What are stanines?

Transcript

Stanines are rankings, from 1 to 9.  Stanines can be used to compare a test result from a student in a particular year level at your school with the typical performance of Australian students in that same year level. 

The norm distribution at each year level is divided into 9 groups based on the standard deviation of a normal distribution – the standard nine.  

Thee word ‘stanine’ comes from ‘standard nine’ and is where the normal distribution is divided into nine sections that have an equal width, except for the first and last which contain the tails of the distribution. This results in each section containing a different proportion of the population.

  • Stanine 1 contains the proportion of students with the lowest test scores, up to the 4th percentile.
  • Stanine 2 contains the next 7% of test results, up to the 11th percentile. 
  • Stanine 3 contains the next 12% of test results, up to the 23rd percentile.
  • Stanine 4 contains the next 17% of test results, up to the 40th percentile.
  • Stanine 5, in the middle of the distribution, contains the next 20% of test results, up to the 60th percentile.
  • Stanine 6 contains the next 17% of test results, up to the 77th percentile. 
  • Stanine 7 contains the next 12% of test results, up to the 89th percentile. 
  • Stanine 8 contains the next 7% of test results, up to the 96th percentile.
  • And Stanine 9 contains the top 4% of test results.

Stanines provide rankings but do not provide a reliable or useful measure of students’ learning growth.

Consider a situation where a student completed the Year 2 assessment last year, achieved a scale score of 122, a percentile of 90 and was placed in stanine. This year, the student in Year 3 completed an assessment, achieved a scale score of 128.0, a percentile of 87 and was placed in stanine 7.  

Does this mean the student went backwards because a lower stanine was achieved in Year 3? The answer is ‘no’. If a student’s scale score has increased, then they have improved in their learning, regardless of their percentile or stanine rank which only compares them with the norm.
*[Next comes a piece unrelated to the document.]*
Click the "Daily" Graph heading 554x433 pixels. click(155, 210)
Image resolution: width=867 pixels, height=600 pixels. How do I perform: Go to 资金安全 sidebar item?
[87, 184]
Consider a situation where Student A and Student B sit a PAT assessment in Year 5. The results place both students in stanine 4. The following year, the two students sit the Year 6 assessment and are both again placed in stanine 4.
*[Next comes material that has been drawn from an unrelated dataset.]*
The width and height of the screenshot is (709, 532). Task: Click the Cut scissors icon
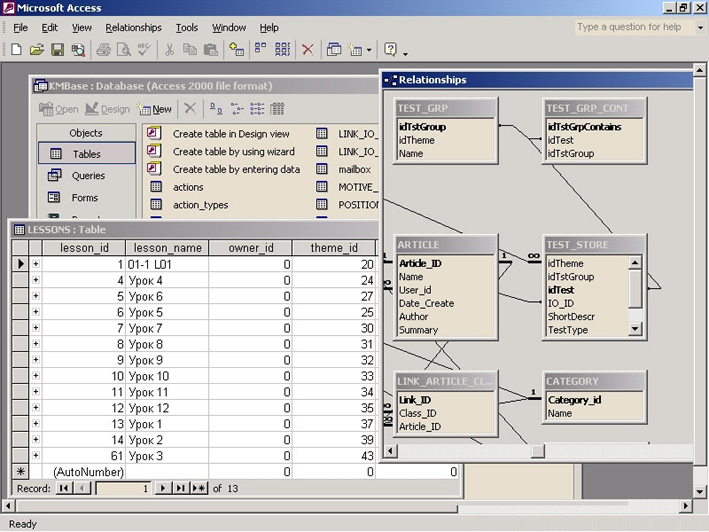170,49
The stanine values themselves only give us part of the story. We need to look at the students’ scale scores.

Both Student A and Student B have improved their scale scores from Year 5 to Year 6, but there has not been any change in their stanines. However, according to the scale scores, Student B has improved her scale score more than student A.

This example demonstrates that you cannot observe growth using stanine rankings.

To measure a student’s progress over time, we need to forget about stanines and look only at the student’s scale scores.